The brilliance of Trump Straws is obvious. What they represent in the culture war, where journalists often cast conservatives as pouncers and seizers, is less self-evident, but arguably more important.
President Trump’s knack for picking the right fights, and then fighting the right way, is the best in modern politics, and that’s largely because his interests transcend conventional political boundaries, and his conduct flouts them.
Let’s consider this in the context of straws. Step one is recognizing the national proliferation of paper straws as a nonpartisan and apolitical gripe over a partisan and political product. Step two is using that gripe to persuade a nonpartisan audience that plastic straws are a casualty of the left’s radical effort to transform life as we know it. Trump is one of the few people capable of successfully fulfilling that mission.
Reportedly at the urging of manager Brad Parscale, the president’s campaign slapped “TRUMP” on some reusable straws, sold them in $15 packs of ten, and in less than two weeks made almost $500,000—some 40 percent of which came from first-time donors.
“Liberal paper straws don’t work. STAND WITH PRESIDENT TRUMP and buy your pack of recyclable straws today,” is how the campaign captions its product. Trump has, of course, has mounted no policy thrust against paper straws, most of which are mandated in localities or by corporations. That doesn’t matter. For better or worse, he’s successfully cast himself as the symbolic bulwark against cultural leftism. Again, it’s a role that transcends the left-right divide.
Yet Trump’s not really the one picking these fights, is he? He may be more aggressive, but ultimately the president’s on defense, just like every other culture warrior. The straws illustrate that important point. We’re only brawling over these commonplace implements because the left picked the fight first.
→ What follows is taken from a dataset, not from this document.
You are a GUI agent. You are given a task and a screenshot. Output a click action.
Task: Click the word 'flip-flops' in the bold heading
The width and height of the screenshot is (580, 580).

From bathrooms to flags, they’re actually targeting valued fixtures of everyday life, putting everyone else on defense. The left politicized straws long before Trump did. His campaign just had the acumen to plunge into the fray (and with a smart approach).
All this is to say it’s fairly important to recognize what should be an obvious point about the culture war: that the left is on offense and the right is almost always on defense. But with a gladiatorial president and a media anxious to fault conservatives for fomenting divisive battles, it’s a point that often gets lost.